Here's melissa kaplans instructions & she's the queen of the iguana world... 

'*Treating Wild-Caught Wood*

If you use branches collected from the wild, you will need to treat them first to assure that you do not introduce into your home any critters that belong outdoors. Trees and branches provide a home for loads of bugs, including wood-boring beetles, and spiders. You don't want them hatching in your iguana's enclosure--or your own areas, for that matter.

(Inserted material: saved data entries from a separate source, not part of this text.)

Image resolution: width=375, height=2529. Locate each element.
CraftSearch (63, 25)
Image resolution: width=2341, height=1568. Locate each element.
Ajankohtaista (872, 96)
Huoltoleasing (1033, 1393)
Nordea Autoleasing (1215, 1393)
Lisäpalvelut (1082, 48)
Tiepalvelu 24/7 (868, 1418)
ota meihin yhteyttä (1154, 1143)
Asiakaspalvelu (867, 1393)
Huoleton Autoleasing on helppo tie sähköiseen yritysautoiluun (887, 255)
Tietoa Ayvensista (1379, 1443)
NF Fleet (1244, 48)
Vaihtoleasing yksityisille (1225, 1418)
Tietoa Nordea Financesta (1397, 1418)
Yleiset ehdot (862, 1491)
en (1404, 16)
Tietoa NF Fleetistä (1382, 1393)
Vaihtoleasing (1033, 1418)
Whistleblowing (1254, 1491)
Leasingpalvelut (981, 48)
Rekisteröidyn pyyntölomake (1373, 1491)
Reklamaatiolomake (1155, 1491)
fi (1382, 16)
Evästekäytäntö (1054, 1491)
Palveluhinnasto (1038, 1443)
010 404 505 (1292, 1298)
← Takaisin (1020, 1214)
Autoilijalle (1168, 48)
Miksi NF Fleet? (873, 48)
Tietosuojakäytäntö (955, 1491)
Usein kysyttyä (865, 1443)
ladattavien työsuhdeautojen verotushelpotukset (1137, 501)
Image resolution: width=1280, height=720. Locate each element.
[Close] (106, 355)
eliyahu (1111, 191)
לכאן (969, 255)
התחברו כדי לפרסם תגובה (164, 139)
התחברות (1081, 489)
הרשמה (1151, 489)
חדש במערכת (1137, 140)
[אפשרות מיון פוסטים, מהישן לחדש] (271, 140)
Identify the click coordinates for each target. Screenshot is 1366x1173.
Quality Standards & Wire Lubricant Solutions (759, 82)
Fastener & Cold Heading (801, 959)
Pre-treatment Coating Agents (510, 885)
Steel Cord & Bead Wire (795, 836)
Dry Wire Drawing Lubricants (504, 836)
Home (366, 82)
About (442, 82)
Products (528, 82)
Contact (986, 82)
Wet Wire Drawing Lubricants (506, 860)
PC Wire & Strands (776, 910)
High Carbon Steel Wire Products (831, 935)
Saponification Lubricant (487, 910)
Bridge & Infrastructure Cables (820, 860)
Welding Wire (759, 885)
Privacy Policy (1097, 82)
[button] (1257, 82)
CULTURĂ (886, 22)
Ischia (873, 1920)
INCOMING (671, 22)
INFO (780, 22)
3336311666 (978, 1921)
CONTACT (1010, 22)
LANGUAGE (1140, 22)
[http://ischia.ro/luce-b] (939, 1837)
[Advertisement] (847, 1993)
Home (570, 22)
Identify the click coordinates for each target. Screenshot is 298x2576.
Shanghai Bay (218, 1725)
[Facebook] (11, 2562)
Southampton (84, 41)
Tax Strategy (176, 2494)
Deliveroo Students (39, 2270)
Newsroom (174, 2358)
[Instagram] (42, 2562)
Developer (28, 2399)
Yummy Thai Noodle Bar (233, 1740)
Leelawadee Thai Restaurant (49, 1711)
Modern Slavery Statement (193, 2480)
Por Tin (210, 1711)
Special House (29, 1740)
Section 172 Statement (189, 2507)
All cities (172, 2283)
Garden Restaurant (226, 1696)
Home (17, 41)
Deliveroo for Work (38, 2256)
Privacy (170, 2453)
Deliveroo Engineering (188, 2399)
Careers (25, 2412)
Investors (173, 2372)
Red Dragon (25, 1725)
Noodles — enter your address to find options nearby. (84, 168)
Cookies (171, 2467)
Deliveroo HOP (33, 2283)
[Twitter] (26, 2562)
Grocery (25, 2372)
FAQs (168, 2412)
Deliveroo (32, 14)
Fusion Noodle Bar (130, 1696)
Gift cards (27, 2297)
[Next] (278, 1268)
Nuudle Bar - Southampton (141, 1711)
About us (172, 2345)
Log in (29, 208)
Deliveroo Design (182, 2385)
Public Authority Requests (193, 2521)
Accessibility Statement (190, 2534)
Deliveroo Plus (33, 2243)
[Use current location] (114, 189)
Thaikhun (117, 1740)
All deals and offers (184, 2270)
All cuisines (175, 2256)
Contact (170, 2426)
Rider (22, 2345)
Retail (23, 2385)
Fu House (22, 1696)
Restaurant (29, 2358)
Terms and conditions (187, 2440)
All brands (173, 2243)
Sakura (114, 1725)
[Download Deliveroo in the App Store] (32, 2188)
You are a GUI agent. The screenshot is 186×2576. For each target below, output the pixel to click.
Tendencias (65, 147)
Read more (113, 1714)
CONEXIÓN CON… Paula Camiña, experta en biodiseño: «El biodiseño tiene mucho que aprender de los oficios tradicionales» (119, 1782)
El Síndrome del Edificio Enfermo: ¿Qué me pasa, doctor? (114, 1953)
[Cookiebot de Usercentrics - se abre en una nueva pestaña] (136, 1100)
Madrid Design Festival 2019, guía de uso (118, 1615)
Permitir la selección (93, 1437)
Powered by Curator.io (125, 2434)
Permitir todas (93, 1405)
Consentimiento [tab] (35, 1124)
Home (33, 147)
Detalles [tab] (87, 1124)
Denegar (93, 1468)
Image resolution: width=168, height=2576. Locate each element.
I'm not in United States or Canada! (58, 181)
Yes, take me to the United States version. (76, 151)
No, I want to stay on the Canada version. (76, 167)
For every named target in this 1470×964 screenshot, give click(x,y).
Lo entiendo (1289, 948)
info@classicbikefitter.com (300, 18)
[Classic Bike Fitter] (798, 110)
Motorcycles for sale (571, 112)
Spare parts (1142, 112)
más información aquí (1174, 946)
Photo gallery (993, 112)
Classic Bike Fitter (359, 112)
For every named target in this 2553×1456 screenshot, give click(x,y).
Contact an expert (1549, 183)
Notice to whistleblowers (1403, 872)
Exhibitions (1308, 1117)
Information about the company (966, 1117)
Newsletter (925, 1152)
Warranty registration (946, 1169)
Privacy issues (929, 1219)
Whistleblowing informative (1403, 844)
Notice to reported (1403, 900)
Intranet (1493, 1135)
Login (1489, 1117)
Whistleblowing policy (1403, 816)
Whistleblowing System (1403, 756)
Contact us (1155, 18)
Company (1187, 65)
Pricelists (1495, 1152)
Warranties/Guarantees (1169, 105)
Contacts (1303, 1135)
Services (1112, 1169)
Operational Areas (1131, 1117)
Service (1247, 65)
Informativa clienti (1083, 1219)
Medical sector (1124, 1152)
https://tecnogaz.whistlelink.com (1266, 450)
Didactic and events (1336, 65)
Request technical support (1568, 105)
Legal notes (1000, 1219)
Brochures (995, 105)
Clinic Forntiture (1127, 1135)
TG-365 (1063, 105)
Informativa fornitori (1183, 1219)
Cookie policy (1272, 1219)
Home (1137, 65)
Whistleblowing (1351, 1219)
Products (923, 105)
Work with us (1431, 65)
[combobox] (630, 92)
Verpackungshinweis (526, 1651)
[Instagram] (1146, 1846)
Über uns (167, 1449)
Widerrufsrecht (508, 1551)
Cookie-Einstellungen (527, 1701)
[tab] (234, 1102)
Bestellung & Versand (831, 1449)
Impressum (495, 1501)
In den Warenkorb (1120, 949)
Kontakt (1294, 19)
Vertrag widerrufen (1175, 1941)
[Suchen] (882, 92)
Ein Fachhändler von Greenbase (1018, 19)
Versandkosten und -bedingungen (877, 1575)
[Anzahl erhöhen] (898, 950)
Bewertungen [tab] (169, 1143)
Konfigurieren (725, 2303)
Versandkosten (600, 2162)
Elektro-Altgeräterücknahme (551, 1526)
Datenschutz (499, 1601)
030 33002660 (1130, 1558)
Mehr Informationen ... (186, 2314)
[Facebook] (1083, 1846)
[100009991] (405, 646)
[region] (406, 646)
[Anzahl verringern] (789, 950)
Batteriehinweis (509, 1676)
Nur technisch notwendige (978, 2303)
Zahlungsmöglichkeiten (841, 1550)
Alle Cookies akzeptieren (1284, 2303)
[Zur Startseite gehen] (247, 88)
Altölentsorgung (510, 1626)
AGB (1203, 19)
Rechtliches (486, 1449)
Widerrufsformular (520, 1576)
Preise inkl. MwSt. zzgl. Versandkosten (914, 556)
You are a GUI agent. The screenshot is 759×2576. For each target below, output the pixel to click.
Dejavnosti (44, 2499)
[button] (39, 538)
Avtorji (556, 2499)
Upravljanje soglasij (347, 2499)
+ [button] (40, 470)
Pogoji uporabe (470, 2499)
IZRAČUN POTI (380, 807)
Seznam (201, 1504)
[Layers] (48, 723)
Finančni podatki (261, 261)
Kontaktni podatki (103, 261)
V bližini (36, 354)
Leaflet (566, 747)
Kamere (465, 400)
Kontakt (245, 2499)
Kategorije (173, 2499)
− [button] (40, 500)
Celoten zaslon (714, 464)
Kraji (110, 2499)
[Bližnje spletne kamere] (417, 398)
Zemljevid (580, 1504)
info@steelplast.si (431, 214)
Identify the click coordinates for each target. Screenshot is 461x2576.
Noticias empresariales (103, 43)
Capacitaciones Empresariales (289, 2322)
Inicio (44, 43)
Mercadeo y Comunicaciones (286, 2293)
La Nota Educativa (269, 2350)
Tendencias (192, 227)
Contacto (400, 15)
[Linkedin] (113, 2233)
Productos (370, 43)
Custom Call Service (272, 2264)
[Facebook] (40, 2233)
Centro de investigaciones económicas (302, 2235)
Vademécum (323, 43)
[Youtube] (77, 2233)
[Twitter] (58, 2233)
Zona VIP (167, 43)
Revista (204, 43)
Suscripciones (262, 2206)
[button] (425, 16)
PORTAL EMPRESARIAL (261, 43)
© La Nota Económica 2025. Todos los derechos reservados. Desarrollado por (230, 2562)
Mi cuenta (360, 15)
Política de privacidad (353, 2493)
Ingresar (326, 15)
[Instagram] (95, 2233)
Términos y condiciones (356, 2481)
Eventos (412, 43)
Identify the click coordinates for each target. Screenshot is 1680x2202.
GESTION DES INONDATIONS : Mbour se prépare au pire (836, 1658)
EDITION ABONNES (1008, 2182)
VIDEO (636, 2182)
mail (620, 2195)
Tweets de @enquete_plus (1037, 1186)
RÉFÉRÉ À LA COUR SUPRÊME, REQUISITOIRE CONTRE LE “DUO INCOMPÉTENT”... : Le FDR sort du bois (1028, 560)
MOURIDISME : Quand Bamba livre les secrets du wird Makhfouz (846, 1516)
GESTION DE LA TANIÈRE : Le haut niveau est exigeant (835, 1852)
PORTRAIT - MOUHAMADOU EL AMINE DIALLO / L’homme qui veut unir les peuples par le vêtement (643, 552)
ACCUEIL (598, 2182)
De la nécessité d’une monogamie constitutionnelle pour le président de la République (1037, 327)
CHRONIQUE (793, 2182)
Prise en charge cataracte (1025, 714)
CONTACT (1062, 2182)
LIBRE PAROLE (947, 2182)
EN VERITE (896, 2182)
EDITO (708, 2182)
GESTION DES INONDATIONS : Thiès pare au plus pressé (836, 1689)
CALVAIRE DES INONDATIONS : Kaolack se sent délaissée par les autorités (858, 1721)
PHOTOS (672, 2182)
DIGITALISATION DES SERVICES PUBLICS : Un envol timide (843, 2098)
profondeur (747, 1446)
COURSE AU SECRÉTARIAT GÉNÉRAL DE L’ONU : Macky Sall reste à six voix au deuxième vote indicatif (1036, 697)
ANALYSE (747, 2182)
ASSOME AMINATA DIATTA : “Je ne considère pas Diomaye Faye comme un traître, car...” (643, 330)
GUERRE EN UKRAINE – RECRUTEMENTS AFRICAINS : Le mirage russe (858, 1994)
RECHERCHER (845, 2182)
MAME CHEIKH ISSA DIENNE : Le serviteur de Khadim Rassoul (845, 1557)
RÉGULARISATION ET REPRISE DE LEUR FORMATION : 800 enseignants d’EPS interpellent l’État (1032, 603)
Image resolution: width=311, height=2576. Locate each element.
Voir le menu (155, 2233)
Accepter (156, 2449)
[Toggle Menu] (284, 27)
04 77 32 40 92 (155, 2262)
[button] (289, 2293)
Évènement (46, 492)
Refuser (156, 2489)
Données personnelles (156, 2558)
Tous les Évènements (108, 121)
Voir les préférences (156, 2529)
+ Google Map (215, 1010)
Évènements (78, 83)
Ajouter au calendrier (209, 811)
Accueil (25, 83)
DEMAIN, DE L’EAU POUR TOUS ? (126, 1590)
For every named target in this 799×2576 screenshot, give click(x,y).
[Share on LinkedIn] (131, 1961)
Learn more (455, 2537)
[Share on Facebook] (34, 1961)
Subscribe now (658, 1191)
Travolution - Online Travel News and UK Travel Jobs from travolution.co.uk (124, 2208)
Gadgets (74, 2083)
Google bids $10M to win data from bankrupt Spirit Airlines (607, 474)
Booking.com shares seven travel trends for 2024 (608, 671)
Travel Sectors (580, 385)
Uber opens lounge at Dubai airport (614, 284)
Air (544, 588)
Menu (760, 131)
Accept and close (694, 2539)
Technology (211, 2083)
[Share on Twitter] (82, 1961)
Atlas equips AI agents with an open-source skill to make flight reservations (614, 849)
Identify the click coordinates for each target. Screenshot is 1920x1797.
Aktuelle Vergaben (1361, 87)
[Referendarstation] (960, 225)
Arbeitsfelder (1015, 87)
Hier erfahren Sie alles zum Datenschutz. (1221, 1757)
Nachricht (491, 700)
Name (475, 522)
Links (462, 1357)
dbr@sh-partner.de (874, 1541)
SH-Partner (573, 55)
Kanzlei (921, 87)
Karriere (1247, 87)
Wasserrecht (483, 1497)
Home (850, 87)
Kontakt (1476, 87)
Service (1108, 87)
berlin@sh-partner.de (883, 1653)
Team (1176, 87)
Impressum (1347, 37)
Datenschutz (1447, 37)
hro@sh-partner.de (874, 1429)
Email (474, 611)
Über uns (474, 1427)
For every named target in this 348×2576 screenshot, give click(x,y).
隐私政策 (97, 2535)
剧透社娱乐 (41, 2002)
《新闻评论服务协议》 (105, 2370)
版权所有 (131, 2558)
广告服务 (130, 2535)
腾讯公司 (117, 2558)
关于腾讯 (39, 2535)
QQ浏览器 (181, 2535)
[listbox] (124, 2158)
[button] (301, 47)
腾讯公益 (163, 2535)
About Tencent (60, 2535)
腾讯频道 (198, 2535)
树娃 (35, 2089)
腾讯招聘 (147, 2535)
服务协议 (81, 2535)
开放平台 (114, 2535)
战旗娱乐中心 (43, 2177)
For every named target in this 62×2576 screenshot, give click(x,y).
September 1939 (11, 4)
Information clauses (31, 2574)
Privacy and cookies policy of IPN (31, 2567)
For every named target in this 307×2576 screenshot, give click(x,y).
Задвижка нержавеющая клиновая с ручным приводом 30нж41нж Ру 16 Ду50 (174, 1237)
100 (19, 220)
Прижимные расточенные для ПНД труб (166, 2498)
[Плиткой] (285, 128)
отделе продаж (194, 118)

To treat the wood, you first clean off any dirt and loose bark.
If the branches are small enough to put in your oven, bake them at 200-250° F (94-120°C) for 2-3 hours. Let them cool completely. If the branches are too big for the oven, place them in a tub of bleach-water solution (1/2
cup [118 ml] household bleach per gallon [3.8 L] of water). Soak the branches for 24 hours.
Safely dispose of the solution, then refill the tub with fresh water, and soak the branches again for a day. Let them dry in the sun for 2-3 days before use.
If you need to, you can cut large branches into pieces to make them easier to clean and de-louse. You can then bolt them back together again. You can also assemble interesting and useful wood climbers by bolting together pieces of wood you have collected, rather than confining yourself to using the wood in the exact size or configuration in which you found it.'


----------



## jcarty33 (May 1, 2010)

thanks, do you no if there is any easy way to get the bark off??


----------



## VW_Rick (Nov 8, 2009)

You don't have to, it helps them grip, the bleach sterelises it & it looks more natural but I did it once or twice and just used a knife, never takes much longer than 10mins really.


----------



## jcarty33 (May 1, 2010)

ok il steralise it and see what it looks like, im having no luck finding websites that sell large reptile branches


----------



## VW_Rick (Nov 8, 2009)

It's too easy to just get them from the woods I think, not so great at this time of year as everything that's fallen naturally is p*ss wet through but ahh well, only gonna have to put it in the bath anyway really, just check it's not rotten.


----------



## Iguanaquinn (Nov 13, 2010)

Wall paper scraper and some graft I am afraid. If u soak them first it may be a little easier.


----------